**Page text**
The IMBY system also includes a thermal energy storage system. Walker said this provides hot water and allows heat energy to be stored, so if someone has solar panels on their house, they can store energy from sunny days to be used at night or when it’s cloudy.

Finally, the device has a generator.

“It doesn’t burn fuel, it oxidizes it,” said Walker, adding it doesn’t matter what kind of fuel is used.

Walker explained when there is a renewable fuel source in the future, such as hydrogen, his generator will be able to convert to using that. It could be useful for extreme temperatures like the very cold day the region experienced in January, as Walker said when it’s negative-20 degrees, much more energy is required to heat buildings and houses.

Gas pipelines struggle to supply both power plants and buildings, and if everyone had heat pumps, there wouldn’t be enough electricity to run them all.

The generator is meant to “kick on in peak demand to alleviate stress on the electric grid.”

The device includes two parts, an outside device similar to the size of an air conditioning unit and an inside component that looks like a water heater.

“You don’t need a furnace anymore, a boiler or hot water heater,” Walker said, which will ultimately save space.

Walker said his invention is cheaper and simpler, and with his own device and other rapidly improving energy technologies, he has hope for the future.

“We’re going to end up with better lives, a stronger economy and a more-secure nation,” he said.

A move to renewables means more energy will be coming from local sources. Right now, most oil and gas comes from other countries, including the Middle East. Walker emphasized this condition is making the nation less secure, as many wars are fights over energy.

“Renewables are much cheaper,” Walker said, “It’s old news that it costs more,” and electricity coming from renewables paired with new technology, like better light bulbs and electric motors in cars, enables energy to be converted much more efficiently, requiring less energy to be used because less is wasted.

**Goal 1**
Answer these questions using the text on the IMBY system.
(a) What does the thermal energy storage system provide?
(b) The outside part of the device is similar in size to what?
(c) According to the text, where does most oil and gas come from right now?

Records from a dataset:
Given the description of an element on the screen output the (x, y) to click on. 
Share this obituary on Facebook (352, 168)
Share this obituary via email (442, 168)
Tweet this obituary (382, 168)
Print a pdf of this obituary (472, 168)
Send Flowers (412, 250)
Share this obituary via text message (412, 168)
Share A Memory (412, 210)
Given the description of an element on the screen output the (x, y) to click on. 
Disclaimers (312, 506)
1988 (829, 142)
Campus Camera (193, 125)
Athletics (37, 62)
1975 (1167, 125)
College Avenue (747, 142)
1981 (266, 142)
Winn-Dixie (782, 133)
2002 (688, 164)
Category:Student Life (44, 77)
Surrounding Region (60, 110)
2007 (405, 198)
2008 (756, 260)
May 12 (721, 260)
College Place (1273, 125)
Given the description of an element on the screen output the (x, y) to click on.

...

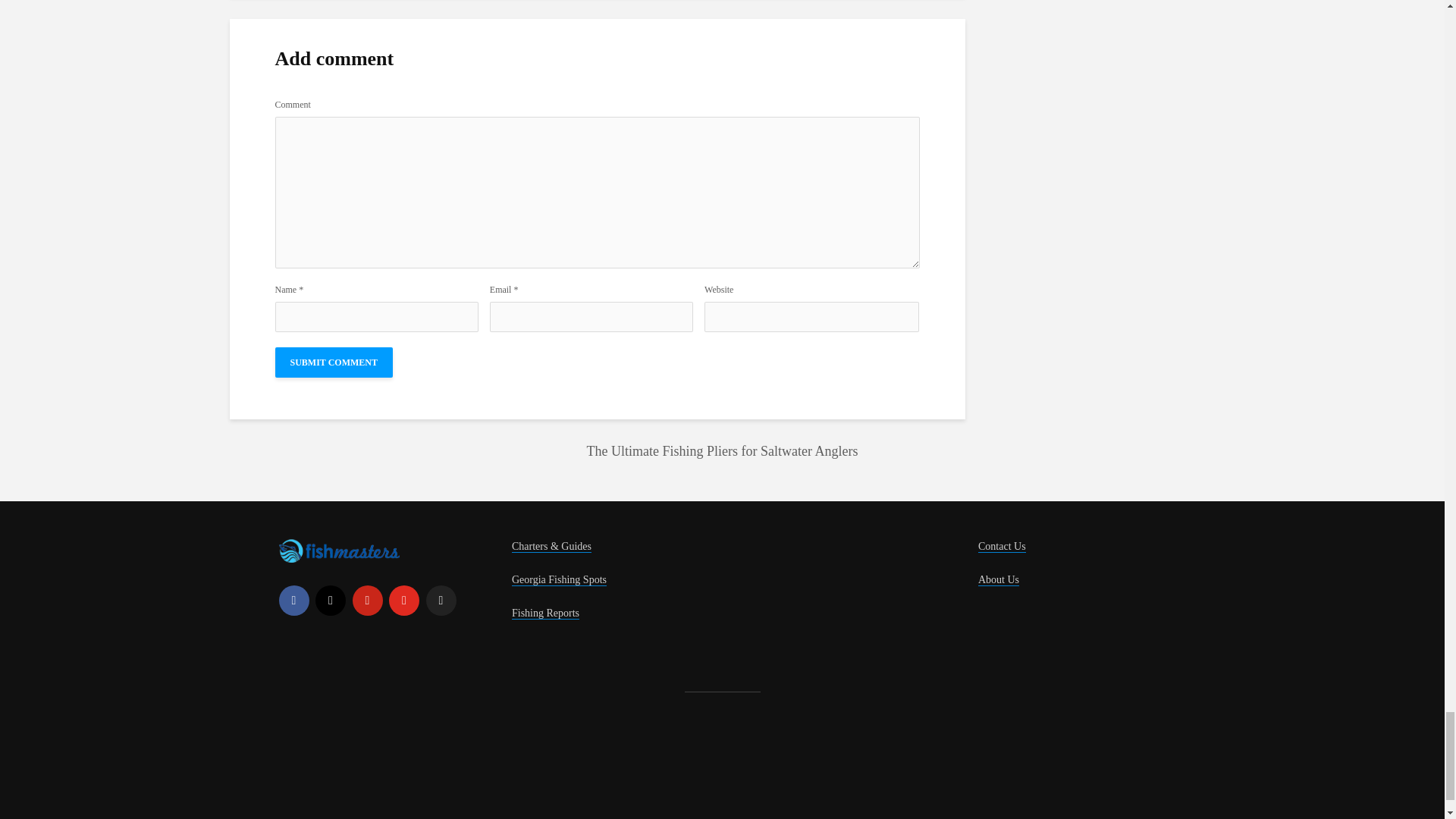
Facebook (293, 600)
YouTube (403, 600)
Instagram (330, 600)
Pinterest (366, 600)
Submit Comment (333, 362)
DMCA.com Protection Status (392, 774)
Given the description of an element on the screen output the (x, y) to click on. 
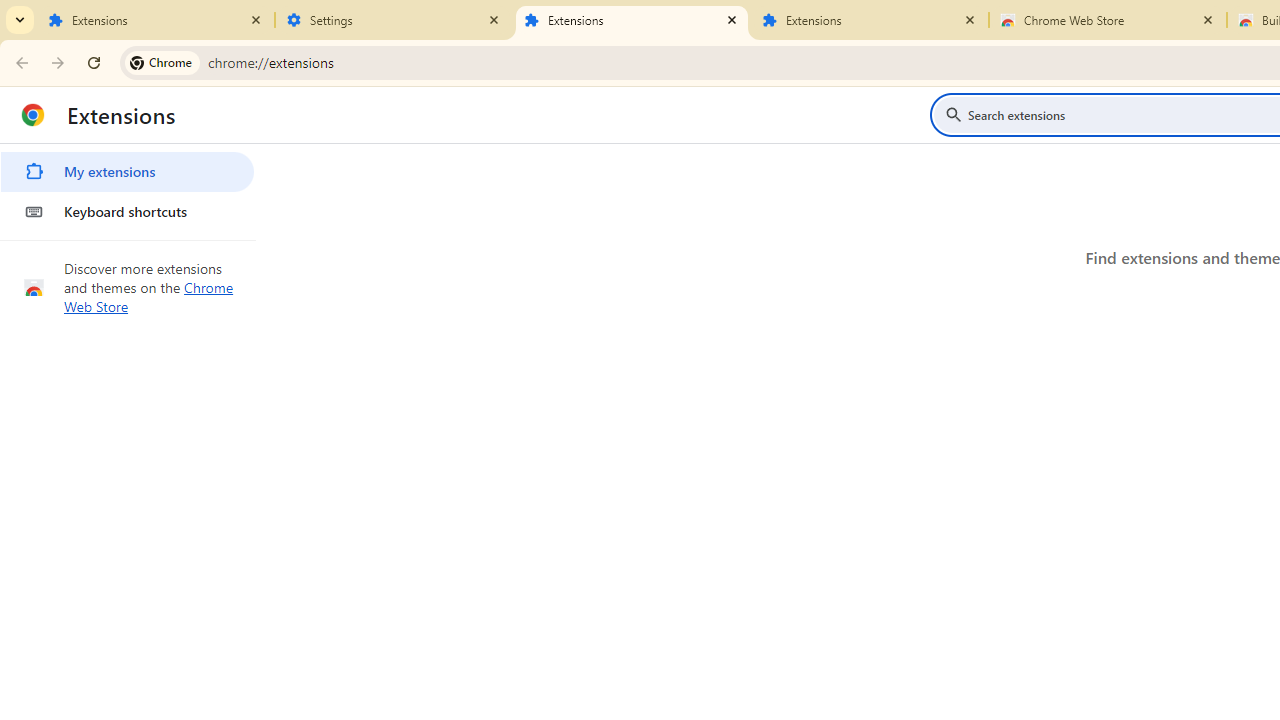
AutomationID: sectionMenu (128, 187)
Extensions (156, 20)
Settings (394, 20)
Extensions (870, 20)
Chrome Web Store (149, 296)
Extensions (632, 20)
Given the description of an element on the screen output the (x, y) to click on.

**Goal 2**
Count the lines of the records that contain the string "College", with case counting, and give only the number.

**Exercise answer 1**
(a) It provides hot water and allows heat energy to be stored.
(b) It is similar in size to an air conditioning unit.
(c) It comes from other countries, including the Middle East.

**Exercise answer 2**
2